What to work on
Beginning with the first line of the entries below, quote each line until you reach and include the line with "Given: Click Constantino, Anthony Thomas link".

Entries provided

--- --- ---

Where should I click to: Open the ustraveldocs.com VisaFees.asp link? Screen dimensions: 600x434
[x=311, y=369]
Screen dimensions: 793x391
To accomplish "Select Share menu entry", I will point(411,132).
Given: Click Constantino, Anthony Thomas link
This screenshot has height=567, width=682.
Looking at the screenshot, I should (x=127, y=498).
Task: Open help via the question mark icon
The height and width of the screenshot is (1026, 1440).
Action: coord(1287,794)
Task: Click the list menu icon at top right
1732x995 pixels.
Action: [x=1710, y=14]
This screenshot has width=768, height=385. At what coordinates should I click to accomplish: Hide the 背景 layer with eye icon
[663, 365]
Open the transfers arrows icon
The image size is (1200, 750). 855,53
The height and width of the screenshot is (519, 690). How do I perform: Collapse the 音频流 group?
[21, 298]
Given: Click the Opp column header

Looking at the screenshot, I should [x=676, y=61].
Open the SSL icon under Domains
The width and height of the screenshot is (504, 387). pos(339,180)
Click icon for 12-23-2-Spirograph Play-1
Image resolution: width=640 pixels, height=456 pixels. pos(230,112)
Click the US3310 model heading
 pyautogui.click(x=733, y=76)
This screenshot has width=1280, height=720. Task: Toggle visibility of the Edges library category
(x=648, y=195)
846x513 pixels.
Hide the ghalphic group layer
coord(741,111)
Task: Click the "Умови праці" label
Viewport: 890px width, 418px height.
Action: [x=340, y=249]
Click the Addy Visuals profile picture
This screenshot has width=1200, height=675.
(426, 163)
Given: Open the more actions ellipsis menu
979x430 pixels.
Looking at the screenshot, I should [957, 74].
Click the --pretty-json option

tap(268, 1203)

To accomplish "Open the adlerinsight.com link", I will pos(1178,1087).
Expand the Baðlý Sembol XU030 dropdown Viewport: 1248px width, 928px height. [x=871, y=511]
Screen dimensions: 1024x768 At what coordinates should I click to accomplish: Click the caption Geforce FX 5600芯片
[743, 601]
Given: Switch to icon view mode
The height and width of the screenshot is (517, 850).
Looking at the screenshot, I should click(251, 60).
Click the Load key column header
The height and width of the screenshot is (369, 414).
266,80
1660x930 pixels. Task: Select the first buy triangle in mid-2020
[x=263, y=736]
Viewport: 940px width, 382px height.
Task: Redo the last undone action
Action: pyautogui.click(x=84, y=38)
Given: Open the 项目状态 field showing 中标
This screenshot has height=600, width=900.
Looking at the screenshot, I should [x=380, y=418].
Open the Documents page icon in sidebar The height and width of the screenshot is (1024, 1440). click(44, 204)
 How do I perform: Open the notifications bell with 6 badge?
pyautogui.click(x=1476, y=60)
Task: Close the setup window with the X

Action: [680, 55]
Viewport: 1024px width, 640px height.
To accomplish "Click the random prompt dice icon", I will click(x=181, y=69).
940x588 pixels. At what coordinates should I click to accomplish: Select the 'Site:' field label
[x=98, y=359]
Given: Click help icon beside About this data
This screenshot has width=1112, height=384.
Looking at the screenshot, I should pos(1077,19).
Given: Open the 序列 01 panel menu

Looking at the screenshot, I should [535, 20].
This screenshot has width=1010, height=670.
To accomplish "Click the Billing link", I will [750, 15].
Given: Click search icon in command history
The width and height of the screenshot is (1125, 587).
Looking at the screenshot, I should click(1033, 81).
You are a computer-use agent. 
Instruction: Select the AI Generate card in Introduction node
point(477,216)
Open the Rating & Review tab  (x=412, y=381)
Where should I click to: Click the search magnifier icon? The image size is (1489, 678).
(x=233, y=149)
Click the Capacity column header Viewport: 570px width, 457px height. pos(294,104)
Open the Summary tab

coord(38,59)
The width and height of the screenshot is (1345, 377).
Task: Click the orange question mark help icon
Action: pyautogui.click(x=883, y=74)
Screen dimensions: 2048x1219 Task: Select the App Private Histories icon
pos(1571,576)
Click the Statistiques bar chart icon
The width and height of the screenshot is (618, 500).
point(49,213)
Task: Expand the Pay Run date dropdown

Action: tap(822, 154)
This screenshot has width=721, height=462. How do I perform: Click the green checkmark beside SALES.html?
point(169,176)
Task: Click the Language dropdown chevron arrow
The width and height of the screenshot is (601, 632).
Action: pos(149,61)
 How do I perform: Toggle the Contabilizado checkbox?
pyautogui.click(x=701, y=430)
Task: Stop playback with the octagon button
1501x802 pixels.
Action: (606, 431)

--- --- ---

Answer to this problem
Where should I click to: Open the ustraveldocs.com VisaFees.asp link? Screen dimensions: 600x434
[x=311, y=369]
Screen dimensions: 793x391
To accomplish "Select Share menu entry", I will point(411,132).
Given: Click Constantino, Anthony Thomas link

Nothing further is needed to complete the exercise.